Sept 9 (Reuters) - The following were the top stories in The Wall Street Journal on Tuesday. Reuters has not verified these stories and does not vouch for their accuracy.
* Investors cheered the U.S. government's seizure of Fannie Mae FNM.N and Freddie Mac FRE.N, with stock markets rallying in the U.S. and abroad and mortgage rates falling. But obstacles remain if the takeover is to succeed.
* The U.S. Justice Department hired top litigator Sanford Litvack for a possible antitrust challenge to Google Inc's (GOOG.O) growing power in advertising.
* The legal showdown between Apollo Management and U.S. chemicals maker Huntsman Corp (HUN.N) opens a window into the messy aftermath of the private-equity buyout boom.

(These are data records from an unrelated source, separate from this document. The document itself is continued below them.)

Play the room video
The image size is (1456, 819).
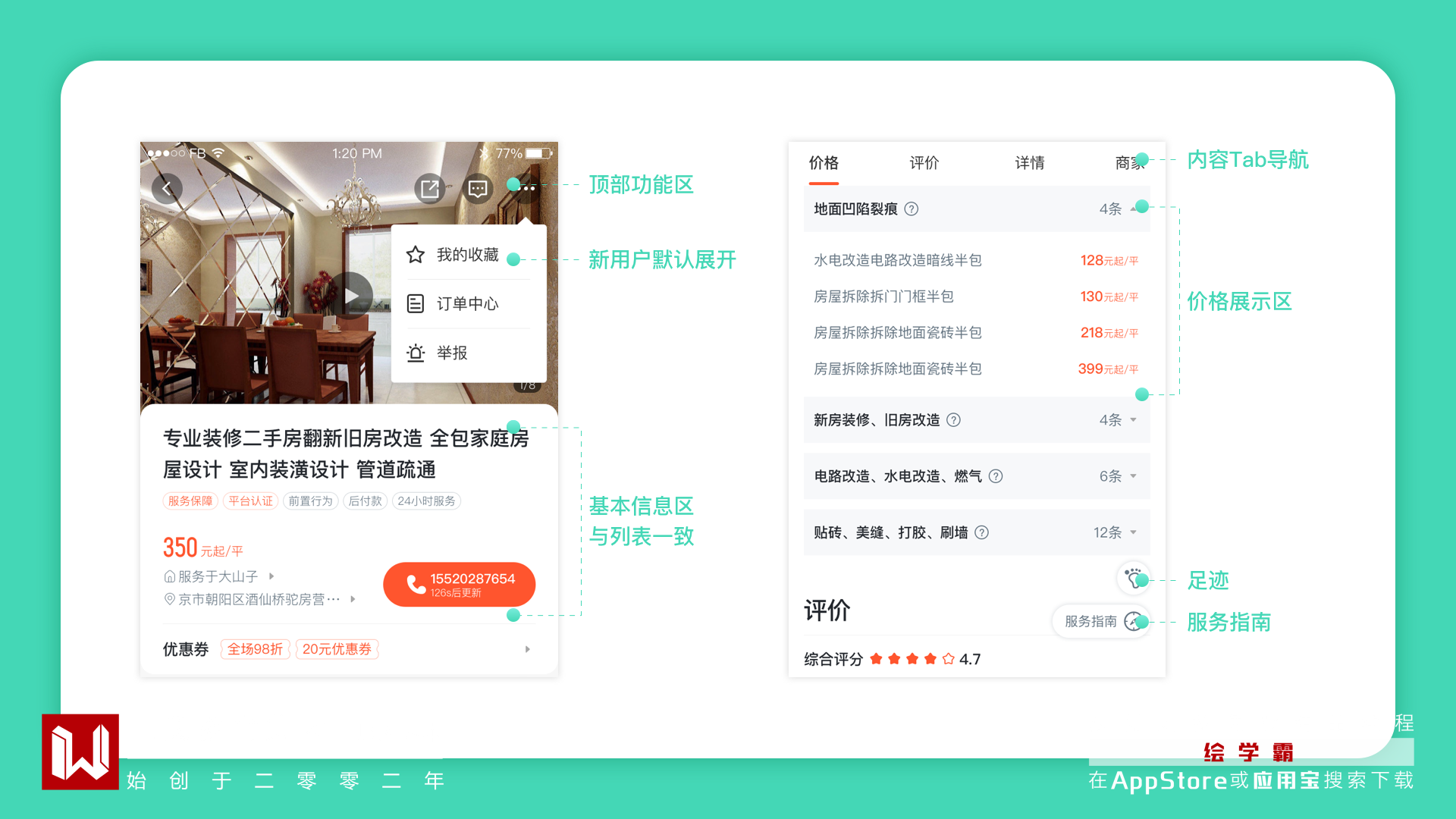coord(350,295)
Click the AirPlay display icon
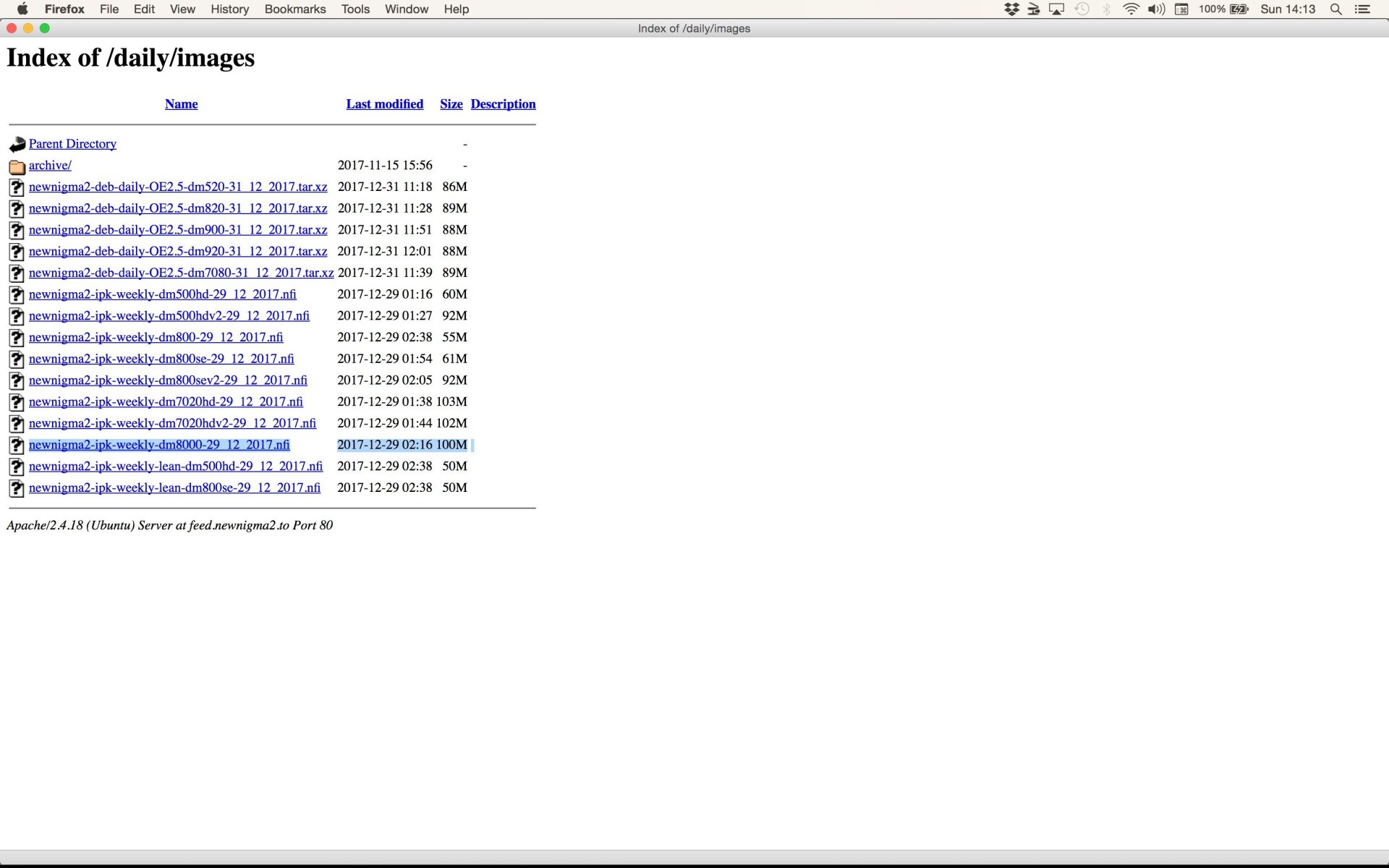 pos(1057,9)
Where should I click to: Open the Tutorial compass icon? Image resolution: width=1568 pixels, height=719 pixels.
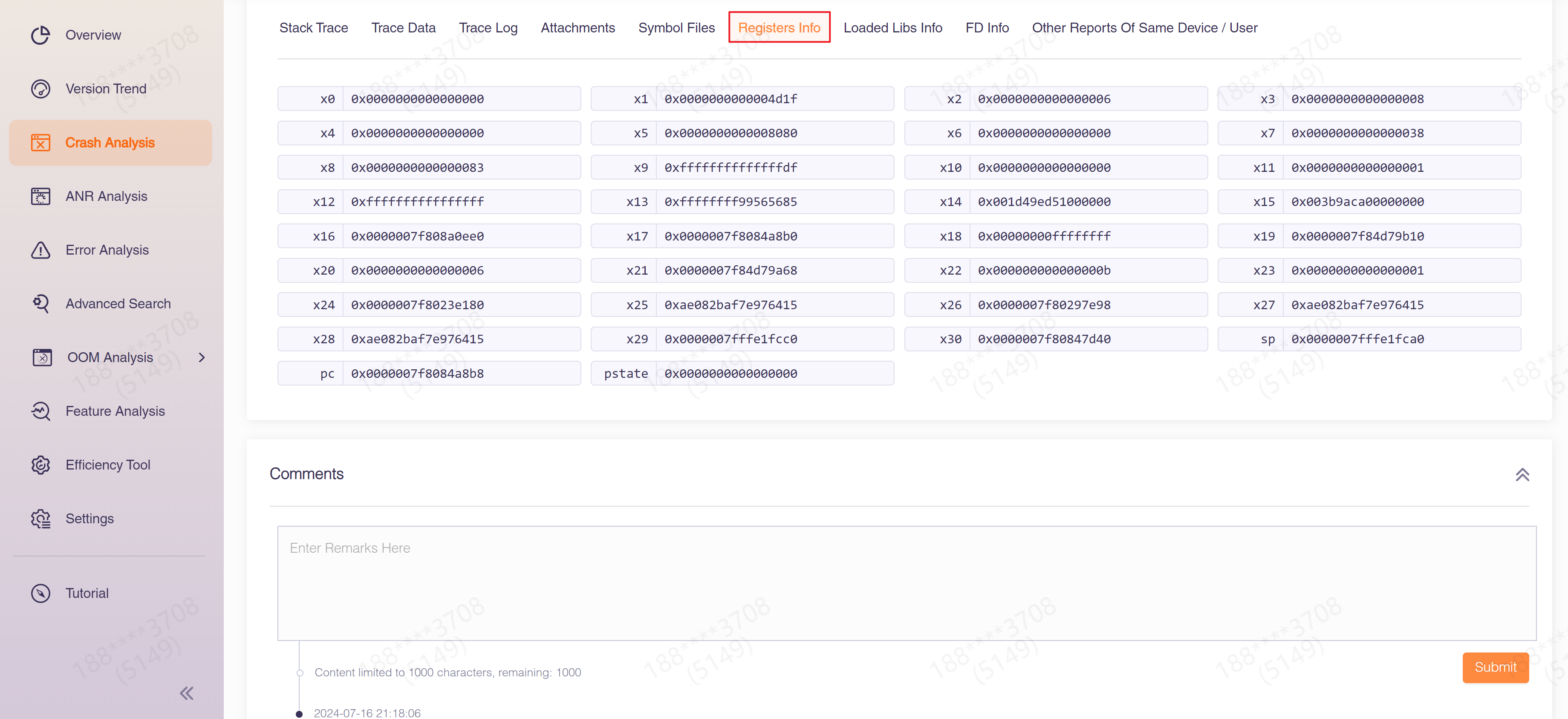tap(40, 593)
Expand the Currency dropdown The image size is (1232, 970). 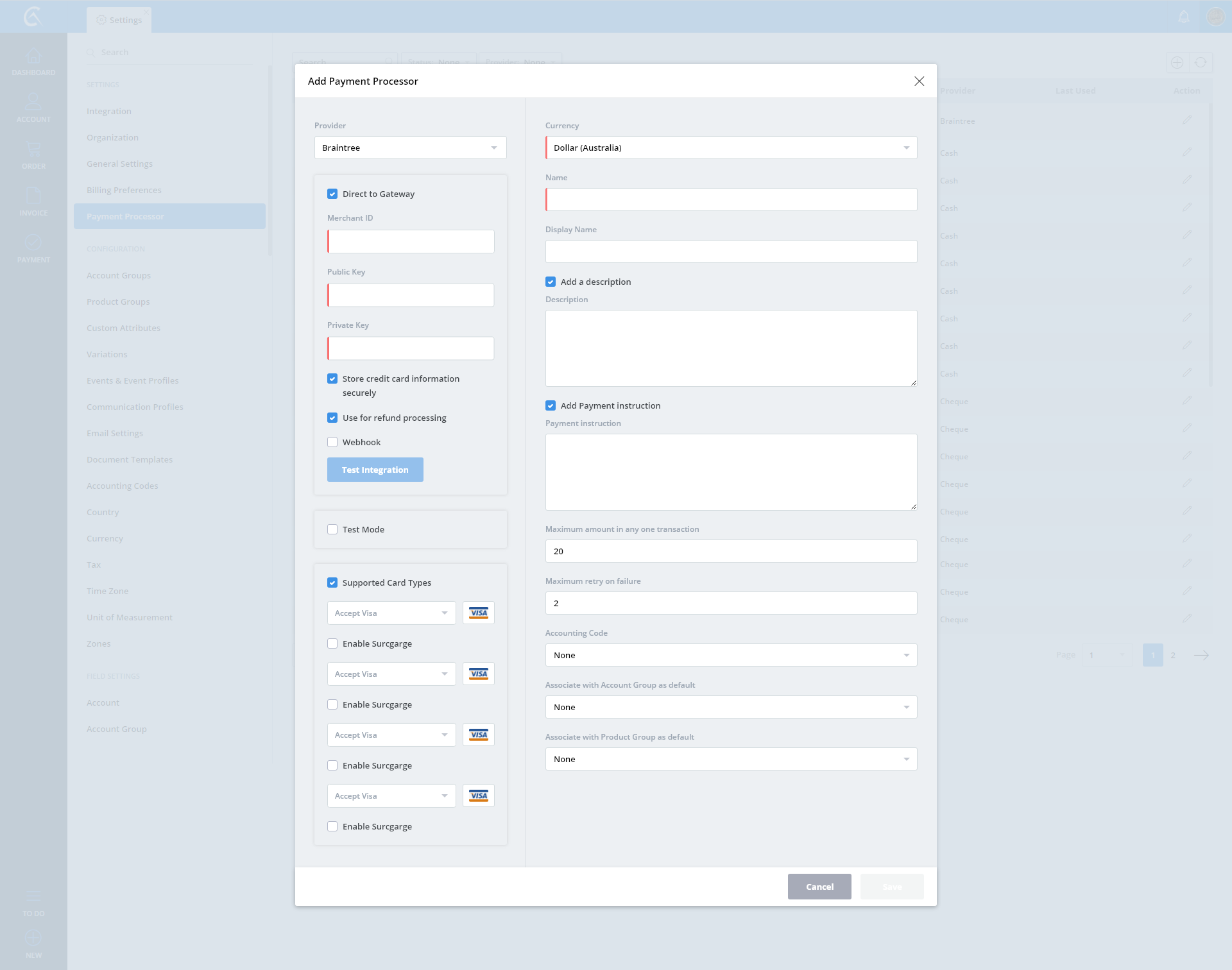click(731, 148)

* Washington Mutual Inc's (WM.N) new CEO pledged to return the bank to profitability, but investor doubts remain about its prospects. WaMu also entered into a memorandum of understanding with the Office of Thrift Supervision concerning aspects of its operations.
* Hedge funds are offering to cut fees if investors agree to stay put, in another sign of the changing power dynamics between funds and investors.

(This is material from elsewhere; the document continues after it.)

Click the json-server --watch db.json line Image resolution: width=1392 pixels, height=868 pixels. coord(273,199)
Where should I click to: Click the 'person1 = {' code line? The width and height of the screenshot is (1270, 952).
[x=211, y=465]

* Momentum is building in the U.S. Congress to increase funding for public transportation as transit agencies struggle to accommodate increased demand from Americans seeking to escape high gas prices.
* Airplane makers and technology companies are working to develop systems that will help prevent on-the-ground collisions.
* U.S. President George W. Bush plans to shift troops from Iraq to Afghanistan. The gradual redeployment is aimed at addressing Afghanistan's ongoing deterioration as conditions in Iraq continue to improve.
* Governor Sarah Palin has become the new phenomenon on the campaign trail, at times overshadowing her workmanlike running mate. The McCain campaign continues to assert that Palin opposed the "Bridge to Nowhere," despite significant evidence to the contrary.
* Raffaello Follieri, the Italian entrepreneur who had business dealings with billionaire Ron Burkle, is near an agreement to plead guilty to fraud and money-laundering charges.
* Russian President Dmitry Medvedev pledged to pull his troops out of Georgia proper within a month, averting a conflict with the European Union. But the agreement lets Russia keep troops in two Georgian regions that have declared independence.